Element and text position data ▸

◆ ◆ ◆ ◆

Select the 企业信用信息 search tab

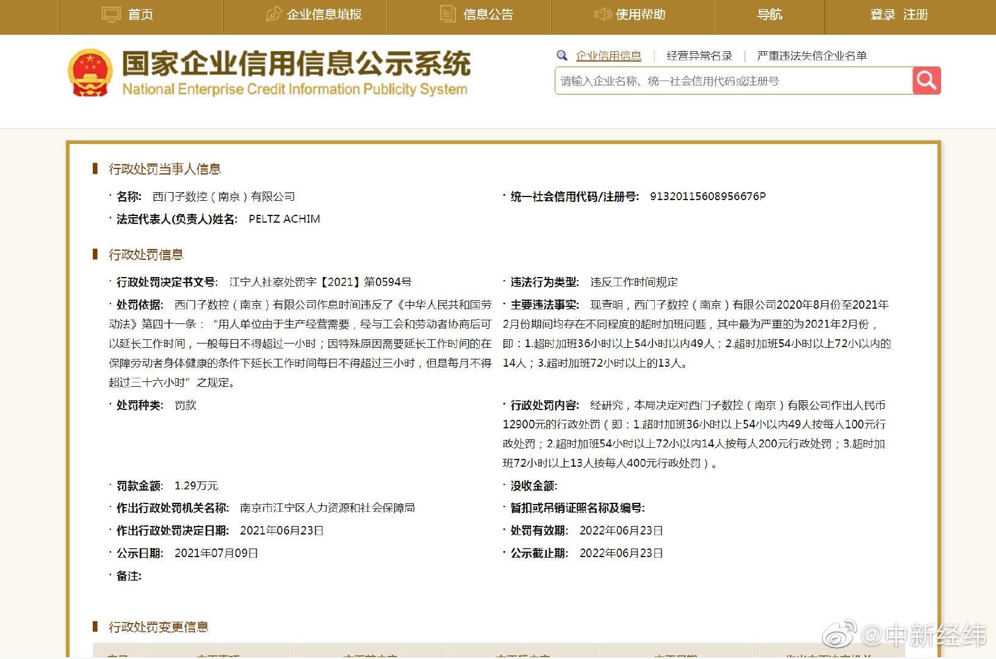coord(608,56)
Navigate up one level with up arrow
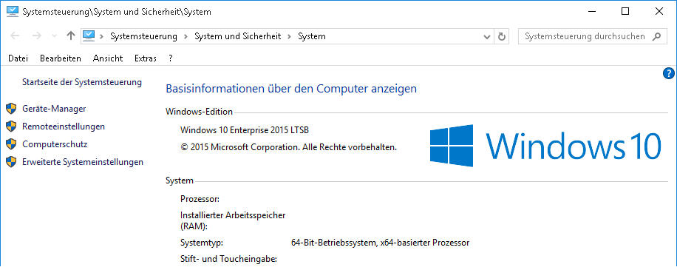 tap(71, 36)
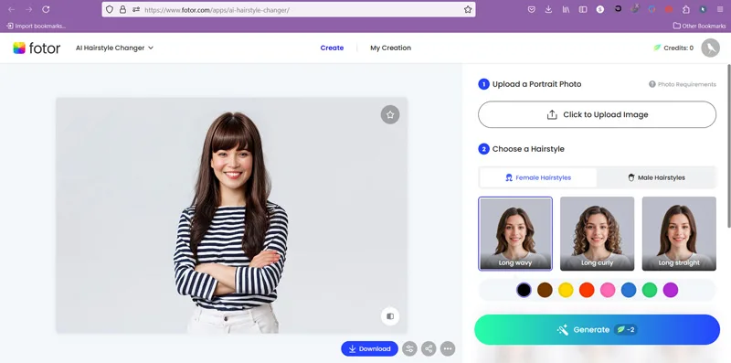Click the Generate button
731x363 pixels.
coord(598,329)
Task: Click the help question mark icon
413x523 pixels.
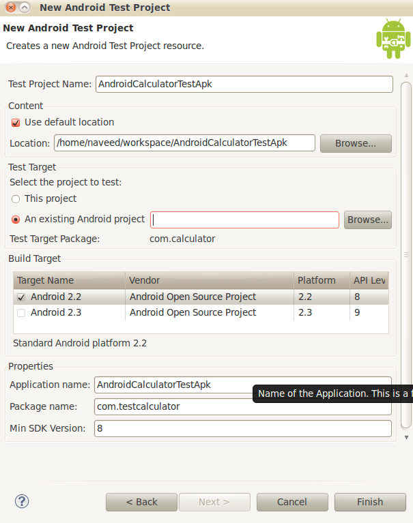Action: [22, 501]
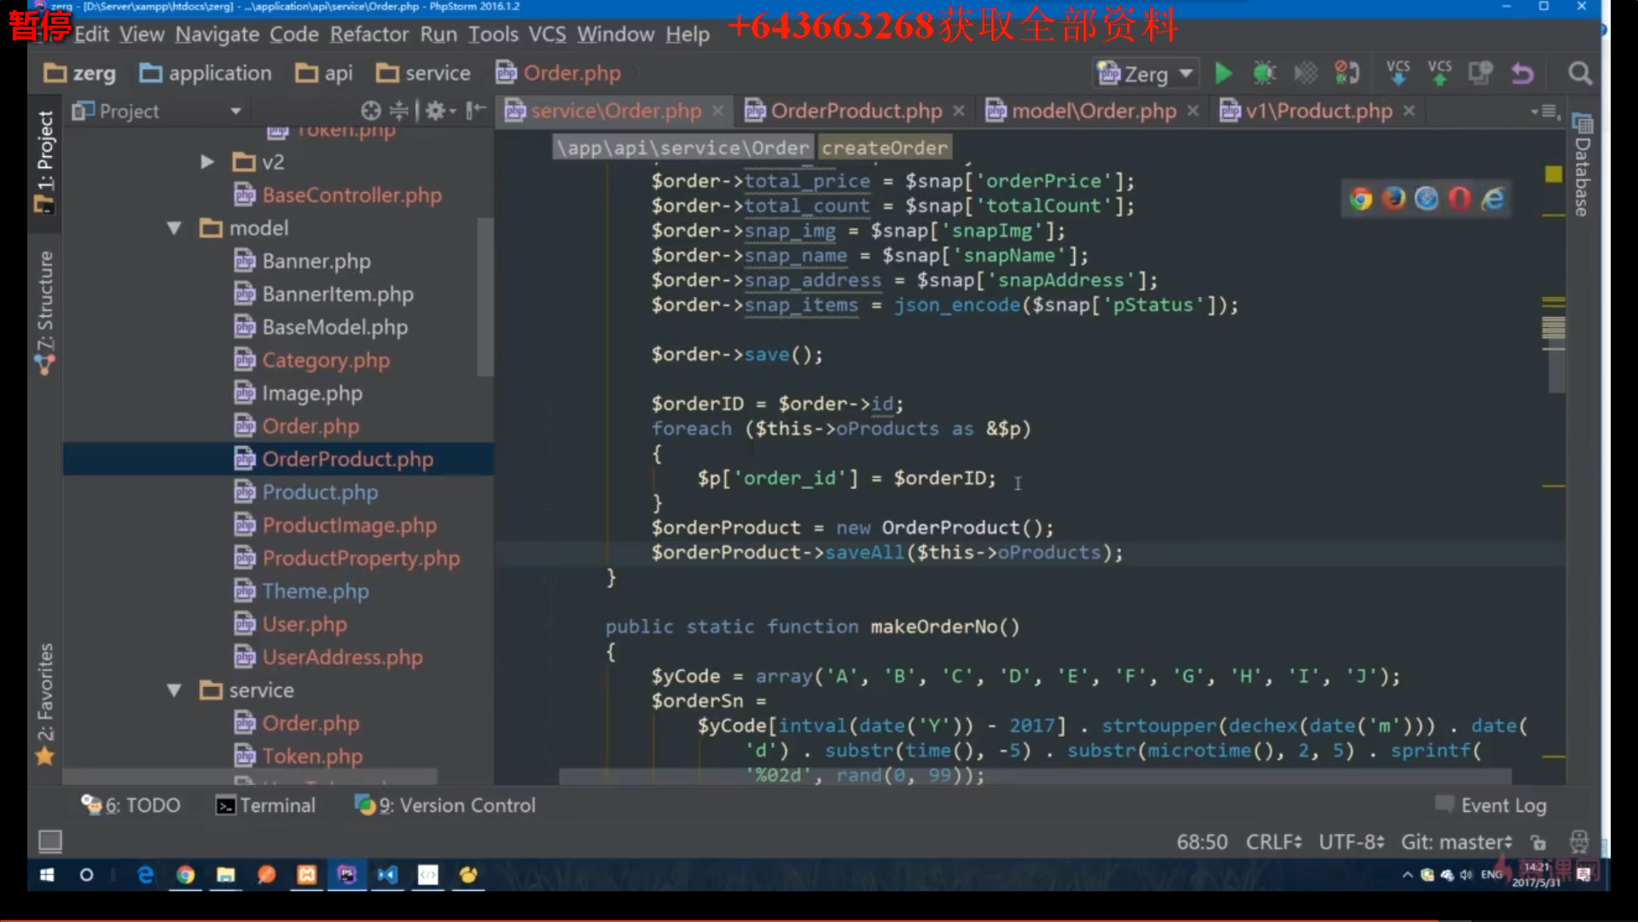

◆ ◆ ◆ ◆

GIVEN REQUEST ▸ Return the lines above word for word, without the pictures.

THE RESULT ▸
Select the 企业信用信息 search tab

coord(608,56)
Navigate up one level with up arrow
 tap(71, 36)
Click the Generate button
731x363 pixels.
coord(598,329)
Task: Click the help question mark icon
413x523 pixels.
Action: [22, 501]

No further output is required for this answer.